Article ▸
2011 was my Honours year at uni and also the year I began applying for jobs. I started these applications as early as March/April for various graduate programs, as the recruitment process usually takes several months to go from shortlisting to screening tests to interviews. The job market was also tough since the previous year, as the world was facing another major financial crisis, leading to only a handful of graduate positions being opened up across the country. However the students kept pouring out of graduate schools, and rumour has it that some of these graduate programs with only a dozen positions would have received as much as 5000 applicants, which meant that even for those with remarkable CVs, the competition was insane.

During this year, as I waited for replies from each of the applications, I also pondered about the possibility of reviving my first year ambitions of being entrepreneurial and doing a start-up company with skilled classmates and/or friends. My taste of failing in second year uni made me shelve these plans and take the safe route through my uni life. It was unfortunate timing as well because I did draft a few concepts that resembled now big-hits like Instagram, Reddit and QuizUp.

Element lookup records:
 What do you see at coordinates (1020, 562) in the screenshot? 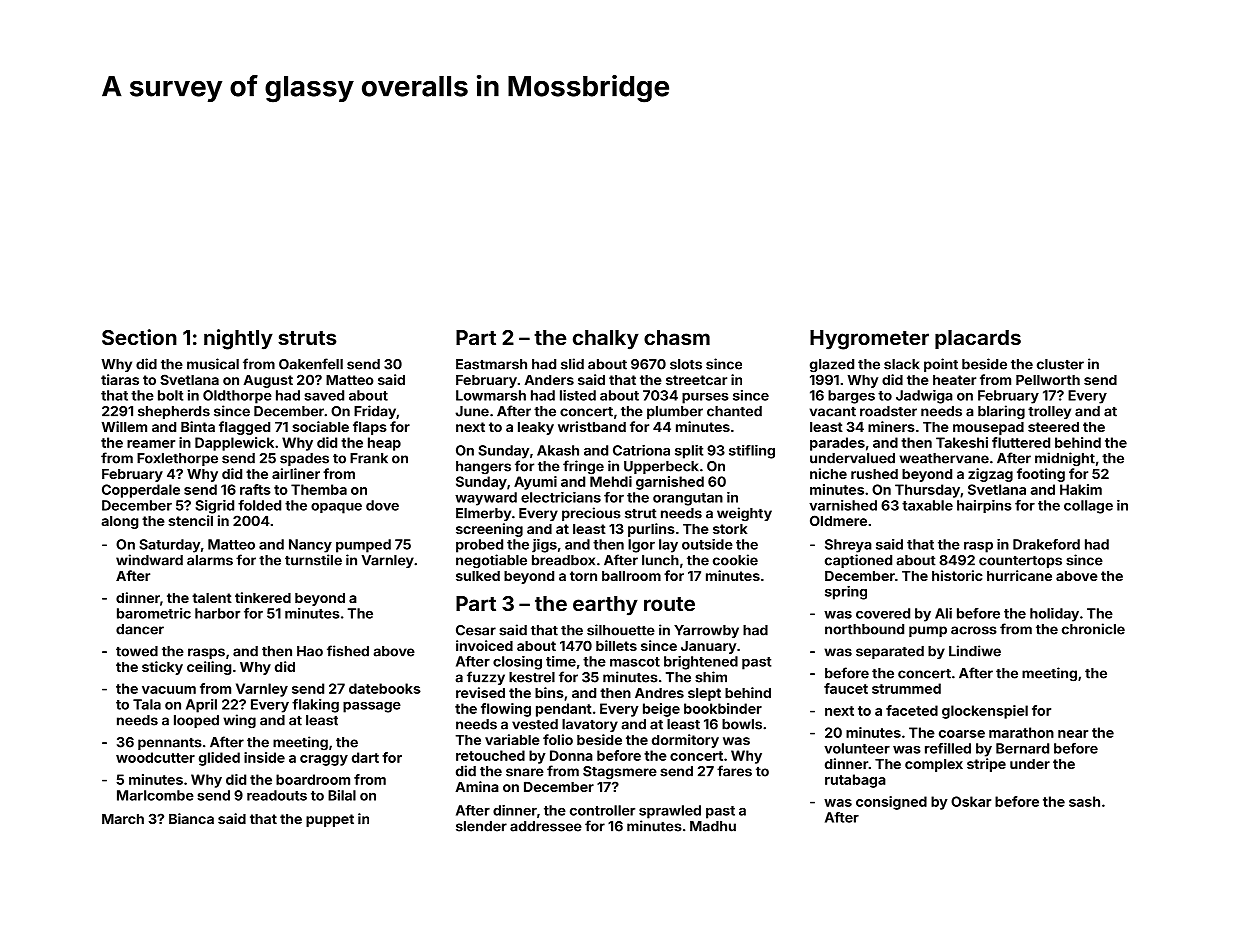
I see `countertops` at bounding box center [1020, 562].
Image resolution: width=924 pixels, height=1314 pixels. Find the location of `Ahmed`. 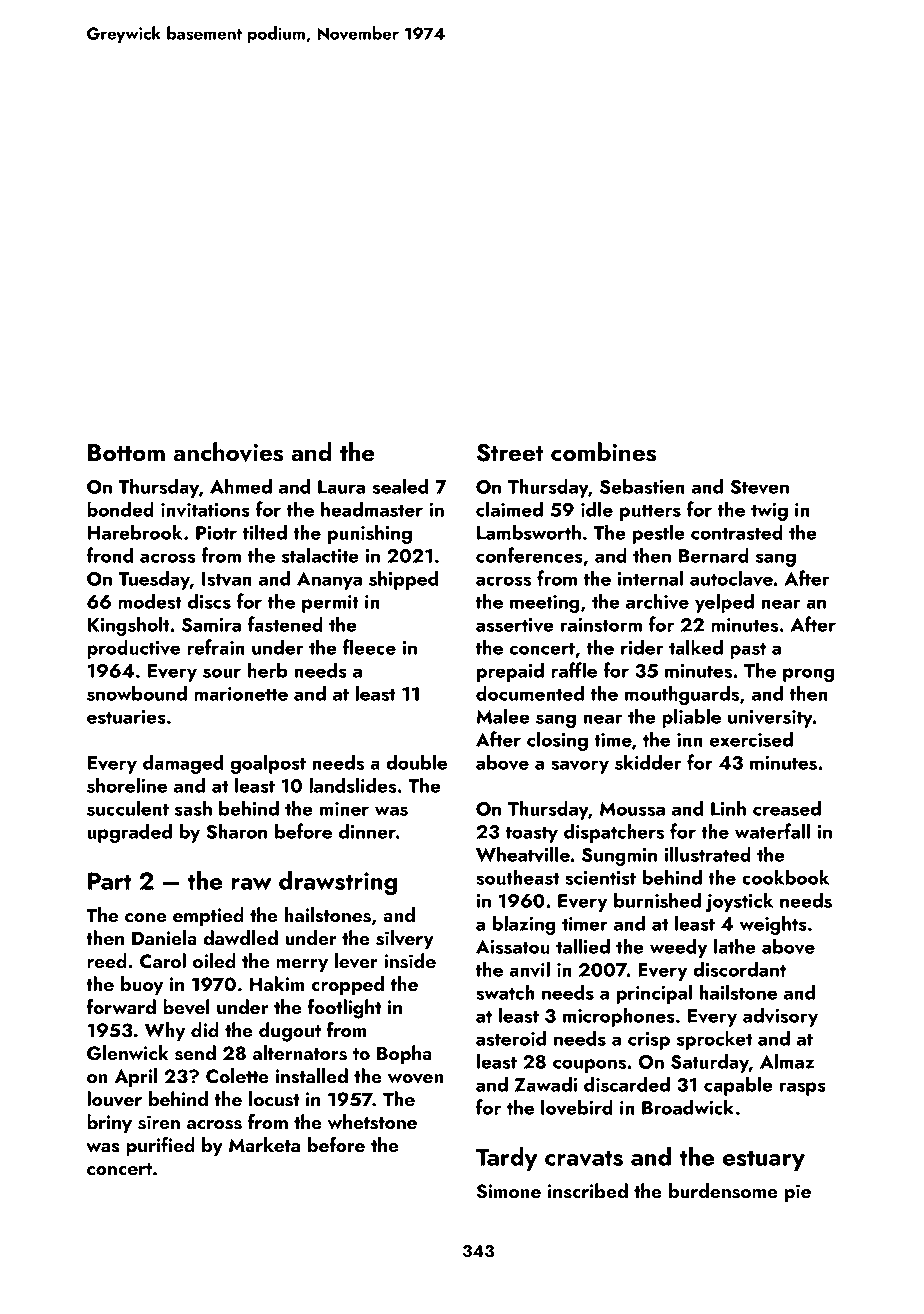

Ahmed is located at coordinates (241, 486).
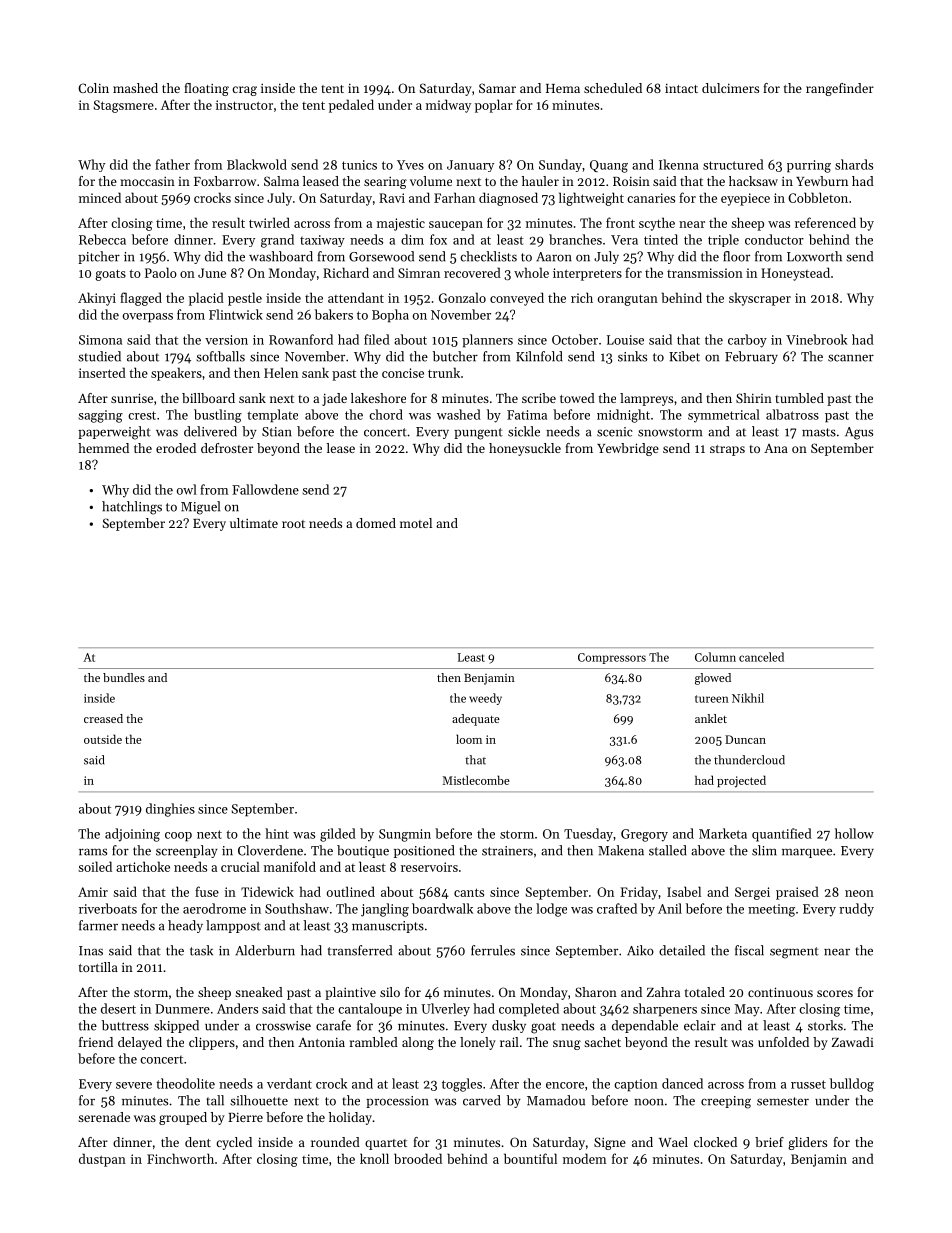 This screenshot has width=952, height=1233. I want to click on straps, so click(727, 450).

Parts of the exercise ▸
(a) Using the passage on job hunting, decide whether each statement agrees with it: (i) The writer began sending job applications as early as March/April. (ii) Some graduate programs with only a dozen positions were rumored to receive as many as 5000 applicants. (iii) In that year the writer launched a start-up with classmates. For each, answer yes or no and quote the words of the text that decide it.
(b) Swap "pixels" for "px" in the records, starting at the line that contains "Image resolution: width=924" and continuing through the end of the records. Leave everything else unchanged, give only those lines, and omit the pictures.

Outputs in order ▸
(a)
(i) Yes: "I started these applications as early as March/April for various graduate programs"
(ii) Yes: "rumour has it that some of these graduate programs with only a dozen positions would have received as much as 5000 applicants"
(iii) No: "My taste of failing in second year uni made me shelve these plans and take the safe route through my uni life."

(b)
Image resolution: width=924 px, height=1314 px. Find the location of `Ahmed`. 

Ahmed is located at coordinates (241, 486).
 This screenshot has width=952, height=1233. I want to click on straps, so click(727, 450).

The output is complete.